Le Premier vice-président de l’Assemblée nationale confirme sur rfi: Tshilumbayi Musawu : Notre peuple en a le pouvoir, on va changer la Constitution

Le parti au pouvoir à Kinshasa et ses alliés de l’Union sacrée de la nation ne lâchent pas brise. Ils tiennent au changement de Constitution de la République démocratique du Congo. Le masque vient de tombé, le dialogue national inclusif annoncé par le Chef de l’État, Félix Tshisekedi, serait-il un schéma tracé pour l’offrir un troisième mandat alors qu’il est à son deuxième et dernier d’engagement à la tête du pays?
Le 1e vice-président de l’Assemblée nationale l’a dit hautement sur les antennes de RFI, lundi 07 septembre 2026, lors de son passage à Paris.
Le Premier vice-président de l’Assemblée nationale, Isaac Jean-Claude Tshilumbayi Musawu, a déclaré que le peuple congolais va être bientôt consulté sur ce point. Pour ce faire, une nouvelle loi va passer en septembre afin de pouvoir organiser un référendum constitutionnel.
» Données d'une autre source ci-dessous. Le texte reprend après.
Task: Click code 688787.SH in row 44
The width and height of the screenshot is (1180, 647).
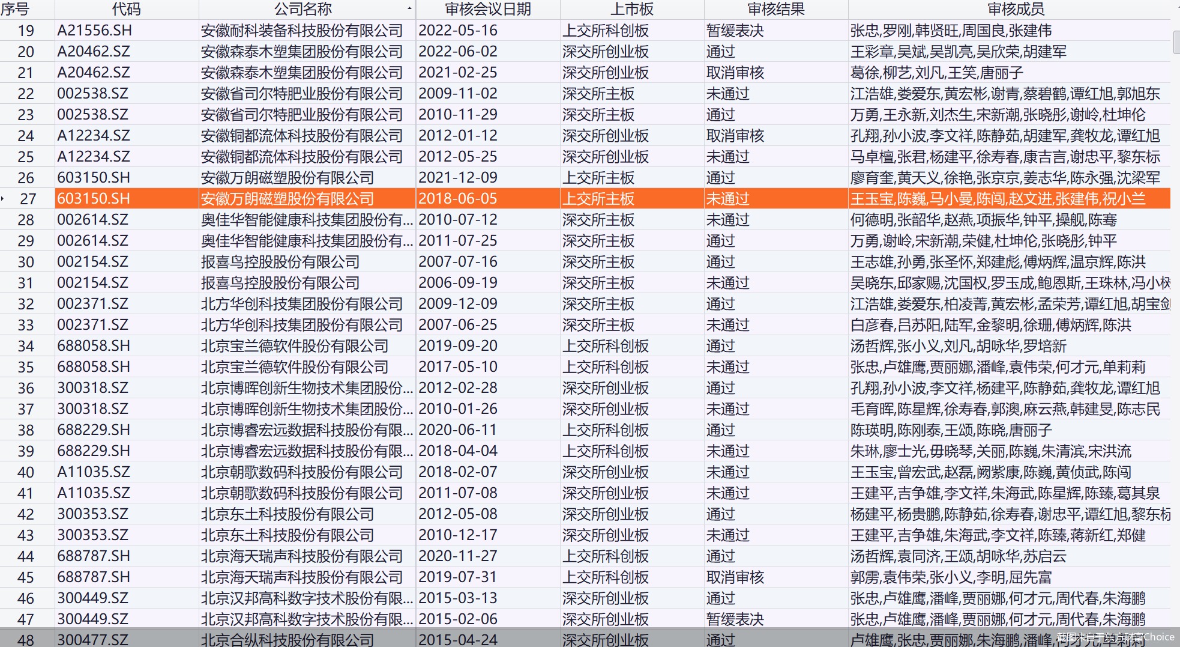Action: 94,556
Le peuple congolais sera bientôt consulté pour décider d’un éventuel changement de la Constitution
L’un des partisans du changement de la Constitution, Tshilumbayi
estime qu’il faut régler les problèmes récurrents entre l’État et les provinces. L’un des motifs avancés pour permettre au président Félix Tshisekedi de briguer en 2028 un troisième mandat, souligne RFI.
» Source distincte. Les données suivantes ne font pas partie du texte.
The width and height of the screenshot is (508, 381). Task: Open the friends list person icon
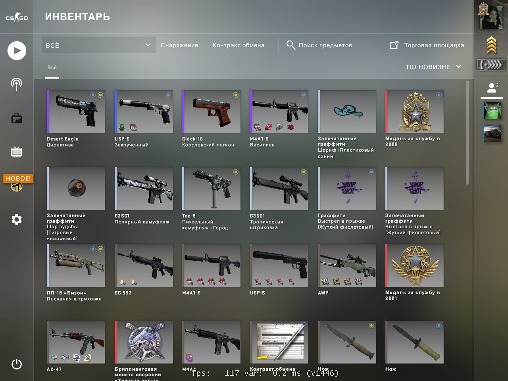click(492, 88)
A la question de savoir si le pouvoir confirme qu’il va y avoir changement de constitution par référendum, le Premier vice-président de l’Assemblée national l’a rassuré à travers le peuple.
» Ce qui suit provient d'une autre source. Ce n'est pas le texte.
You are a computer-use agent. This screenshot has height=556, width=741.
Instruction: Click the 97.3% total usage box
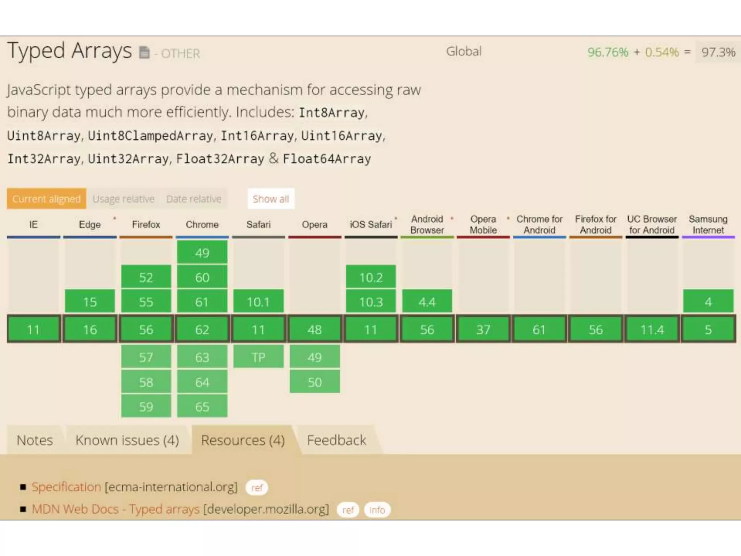point(718,52)
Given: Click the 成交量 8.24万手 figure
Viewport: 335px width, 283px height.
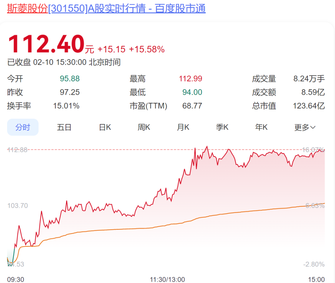Looking at the screenshot, I should (309, 79).
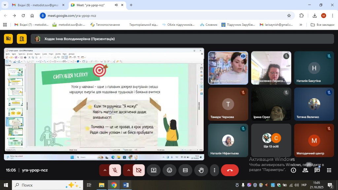Turn on the camera
This screenshot has height=190, width=338.
point(139,170)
«Si notre peuple le décide ainsi parce qu’il en a le pouvoir, on va changer la Constitution», confirme-t-il.
Au sujet d’un troisième mandat de Félix Tshisekedi, Tshilumbayi n’est pas allé par quatre chemins.
«Mais si telle est la volonté de ce peuple qui est le seul souverain, comme la Constitution le prévoit, si c’est le peuple qui décide ainsi, vous et moi, qui sommes-nous pour l’en entraver ?
Parlant de l’adoption de la loi Ngondankoy, la deuxième personnalité de la chambre basse du Parlement a confirmé que la loi a déjà été adoptée. «Elle a été transmise au chef de l’État pour promulgation. Le chef de l’État, en vertu des pouvoirs et compétences qu’il tient de la Constitution, a souhaité avoir la compréhension ou l’avis de la Cour sur la conformité de la loi à la Constitution par rapport aux débats que cette loi avait soulevés. La Cour a déclaré que la loi est conforme à la Constitution, moyennant quelques réserves qui sont des observations d’interprétation et de compréhension, et la loi est retournée au Parlement pour uniformiser cela, afin que le Parlement puisse conformer la compréhension de certaines dispositions à l’interprétation que la Cour en a donnée. Voilà.
Parlant du niveau de la procédure Tshilumbayi en a précisé : «Cela est intervenu pendant que le Parlement était en vacances. Il reprend le 15 septembre et donc les procédures vont continue», a-t-il déclaré.